Iron-dependent ferroptosis participated in benzene-induced anemia of inflammation through IRP1-DHODH-ALOX12 axis

Benzene, a widely existing environmental pollutant, gives huge harm to the hematopoietic system. Iron is one of the raw materials for the creation of blood cells, but the role of iron in the blood toxicity of benzene is still unknown. Here, we examined the role of iron homeostasis in benzene-induced toxicity both in vivo and in vitro. In this study, mice exposed to benzene at 50 ppm for 8 weeks demonstrated the anemia of inflammation, mainly manifested as the decreased serum Fe²⁺, increased serum ferritin and inflammation factors (TNF-α, IL6, IL1β) in the plasma of mice.
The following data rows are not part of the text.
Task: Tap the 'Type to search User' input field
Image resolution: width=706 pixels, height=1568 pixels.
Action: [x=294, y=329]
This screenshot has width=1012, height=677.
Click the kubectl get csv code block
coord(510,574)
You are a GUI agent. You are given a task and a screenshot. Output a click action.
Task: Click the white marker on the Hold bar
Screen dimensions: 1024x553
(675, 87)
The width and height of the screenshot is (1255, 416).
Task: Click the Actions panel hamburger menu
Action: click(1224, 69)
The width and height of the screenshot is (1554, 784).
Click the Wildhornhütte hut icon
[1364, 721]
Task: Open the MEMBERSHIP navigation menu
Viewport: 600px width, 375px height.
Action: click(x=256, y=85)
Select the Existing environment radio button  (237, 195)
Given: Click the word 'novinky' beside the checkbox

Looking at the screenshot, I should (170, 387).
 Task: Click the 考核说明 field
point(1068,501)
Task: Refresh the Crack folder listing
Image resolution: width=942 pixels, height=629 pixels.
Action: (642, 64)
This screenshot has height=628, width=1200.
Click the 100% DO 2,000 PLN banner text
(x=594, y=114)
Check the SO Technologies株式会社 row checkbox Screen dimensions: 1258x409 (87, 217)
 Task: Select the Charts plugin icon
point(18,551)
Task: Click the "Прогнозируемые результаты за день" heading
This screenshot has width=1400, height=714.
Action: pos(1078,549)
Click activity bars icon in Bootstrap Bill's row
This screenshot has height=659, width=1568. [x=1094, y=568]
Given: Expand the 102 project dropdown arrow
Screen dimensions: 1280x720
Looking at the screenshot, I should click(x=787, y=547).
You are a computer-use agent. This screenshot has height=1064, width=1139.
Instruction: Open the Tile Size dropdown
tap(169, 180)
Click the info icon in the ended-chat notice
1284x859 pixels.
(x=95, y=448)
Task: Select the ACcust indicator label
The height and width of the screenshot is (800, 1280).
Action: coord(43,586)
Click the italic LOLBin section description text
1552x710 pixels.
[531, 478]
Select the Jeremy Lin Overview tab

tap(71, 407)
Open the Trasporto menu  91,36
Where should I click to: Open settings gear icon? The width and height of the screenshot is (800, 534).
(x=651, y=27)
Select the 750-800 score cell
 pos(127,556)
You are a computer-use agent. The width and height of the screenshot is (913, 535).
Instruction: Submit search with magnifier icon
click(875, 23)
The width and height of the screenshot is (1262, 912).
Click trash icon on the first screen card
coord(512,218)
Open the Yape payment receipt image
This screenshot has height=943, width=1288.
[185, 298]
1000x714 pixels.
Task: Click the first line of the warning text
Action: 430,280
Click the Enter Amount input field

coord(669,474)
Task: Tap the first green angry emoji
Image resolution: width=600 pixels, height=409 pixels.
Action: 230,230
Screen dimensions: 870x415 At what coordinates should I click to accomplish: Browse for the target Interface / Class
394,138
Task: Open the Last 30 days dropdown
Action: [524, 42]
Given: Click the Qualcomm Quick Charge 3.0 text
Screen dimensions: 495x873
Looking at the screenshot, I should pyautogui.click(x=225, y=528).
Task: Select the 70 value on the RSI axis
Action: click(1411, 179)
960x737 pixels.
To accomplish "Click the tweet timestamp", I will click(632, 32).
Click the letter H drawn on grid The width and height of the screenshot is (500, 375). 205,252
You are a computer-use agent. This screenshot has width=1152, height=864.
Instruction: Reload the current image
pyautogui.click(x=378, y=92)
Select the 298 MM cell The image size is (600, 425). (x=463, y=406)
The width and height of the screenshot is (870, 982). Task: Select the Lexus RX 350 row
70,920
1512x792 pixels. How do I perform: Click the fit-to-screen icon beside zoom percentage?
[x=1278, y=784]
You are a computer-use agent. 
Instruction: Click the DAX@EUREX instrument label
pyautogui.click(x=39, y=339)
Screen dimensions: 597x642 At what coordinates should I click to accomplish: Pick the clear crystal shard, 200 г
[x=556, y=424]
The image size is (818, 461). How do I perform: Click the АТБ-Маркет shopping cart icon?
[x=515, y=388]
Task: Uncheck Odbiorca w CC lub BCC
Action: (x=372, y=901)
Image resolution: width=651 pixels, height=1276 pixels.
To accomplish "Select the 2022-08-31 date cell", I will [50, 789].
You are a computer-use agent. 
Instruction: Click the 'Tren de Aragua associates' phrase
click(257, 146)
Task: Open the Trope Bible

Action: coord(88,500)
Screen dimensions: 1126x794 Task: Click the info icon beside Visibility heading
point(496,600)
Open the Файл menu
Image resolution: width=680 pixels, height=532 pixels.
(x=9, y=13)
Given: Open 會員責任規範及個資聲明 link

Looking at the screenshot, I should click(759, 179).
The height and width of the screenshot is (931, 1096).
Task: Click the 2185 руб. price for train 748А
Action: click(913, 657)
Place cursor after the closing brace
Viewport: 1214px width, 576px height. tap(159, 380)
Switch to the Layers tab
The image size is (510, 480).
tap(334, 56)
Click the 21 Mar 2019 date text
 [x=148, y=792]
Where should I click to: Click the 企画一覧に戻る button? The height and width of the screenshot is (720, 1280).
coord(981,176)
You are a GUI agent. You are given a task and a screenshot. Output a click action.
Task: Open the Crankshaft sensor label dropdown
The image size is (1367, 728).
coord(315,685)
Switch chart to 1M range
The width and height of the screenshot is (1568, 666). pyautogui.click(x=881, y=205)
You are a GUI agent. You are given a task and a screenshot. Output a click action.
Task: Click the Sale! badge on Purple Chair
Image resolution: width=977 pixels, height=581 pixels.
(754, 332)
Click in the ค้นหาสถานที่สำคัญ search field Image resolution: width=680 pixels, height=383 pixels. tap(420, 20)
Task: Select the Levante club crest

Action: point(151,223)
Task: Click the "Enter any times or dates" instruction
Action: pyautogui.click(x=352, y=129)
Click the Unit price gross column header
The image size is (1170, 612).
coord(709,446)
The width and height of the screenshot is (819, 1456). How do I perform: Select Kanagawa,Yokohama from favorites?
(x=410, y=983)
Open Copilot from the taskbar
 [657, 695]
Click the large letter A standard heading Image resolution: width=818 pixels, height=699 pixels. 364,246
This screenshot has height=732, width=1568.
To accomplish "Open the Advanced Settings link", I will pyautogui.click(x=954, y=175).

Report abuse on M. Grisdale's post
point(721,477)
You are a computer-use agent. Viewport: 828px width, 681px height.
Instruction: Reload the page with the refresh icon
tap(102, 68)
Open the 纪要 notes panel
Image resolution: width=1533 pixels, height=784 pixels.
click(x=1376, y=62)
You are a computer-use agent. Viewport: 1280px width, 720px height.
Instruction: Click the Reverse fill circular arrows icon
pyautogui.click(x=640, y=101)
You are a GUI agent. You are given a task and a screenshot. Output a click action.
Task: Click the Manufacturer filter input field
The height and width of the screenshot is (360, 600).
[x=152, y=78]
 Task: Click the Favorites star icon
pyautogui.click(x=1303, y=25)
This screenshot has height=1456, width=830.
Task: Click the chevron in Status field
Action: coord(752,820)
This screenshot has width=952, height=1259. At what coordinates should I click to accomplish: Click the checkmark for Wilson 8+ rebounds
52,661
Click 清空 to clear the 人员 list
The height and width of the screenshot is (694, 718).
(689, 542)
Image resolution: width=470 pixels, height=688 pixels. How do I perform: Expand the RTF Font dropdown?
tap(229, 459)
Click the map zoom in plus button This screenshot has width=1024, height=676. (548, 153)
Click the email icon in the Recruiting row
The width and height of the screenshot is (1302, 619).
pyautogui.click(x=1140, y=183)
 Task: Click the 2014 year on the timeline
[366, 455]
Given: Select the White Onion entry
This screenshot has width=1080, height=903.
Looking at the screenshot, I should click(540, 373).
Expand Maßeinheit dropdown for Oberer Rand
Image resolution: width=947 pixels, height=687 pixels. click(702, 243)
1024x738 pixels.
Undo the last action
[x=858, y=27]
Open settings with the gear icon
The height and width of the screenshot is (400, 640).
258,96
Furthermore, we found that iron maldistribution in the spleen and bone marrow is accompanied by inflammation reaction and ferroptosis. In the vitro study, benzene metabolite 1,4-BQ stimulated the obvious ROS production and ferroptosis activation in the normal B lymphocytes cells. Meanwhile, from the molecular perspective, the combined proteomics and transcriptome enriched the ferroptosis pathway, and we further confirmed the increased expression of iron regulator IRP1, ferroptosis-regulator DHODH, and fatty acids metabolism enzyme ALOX12 were the crucial participators in regulating benzene-mediated iron metabolism imbalance and ferroptosis. Particularly, the targeted and un-targeted metabolomics in the vivo and vitro study further emphasized the importance of DHODH in benzene-induced ferroptosis. In conclusion, this study revealed that iron-dependent ferroptosis participated in benzene-induced anemia of inflammation and provided a constructive perspective on targeting ferroptosis for the prevention and control of benzene toxicity.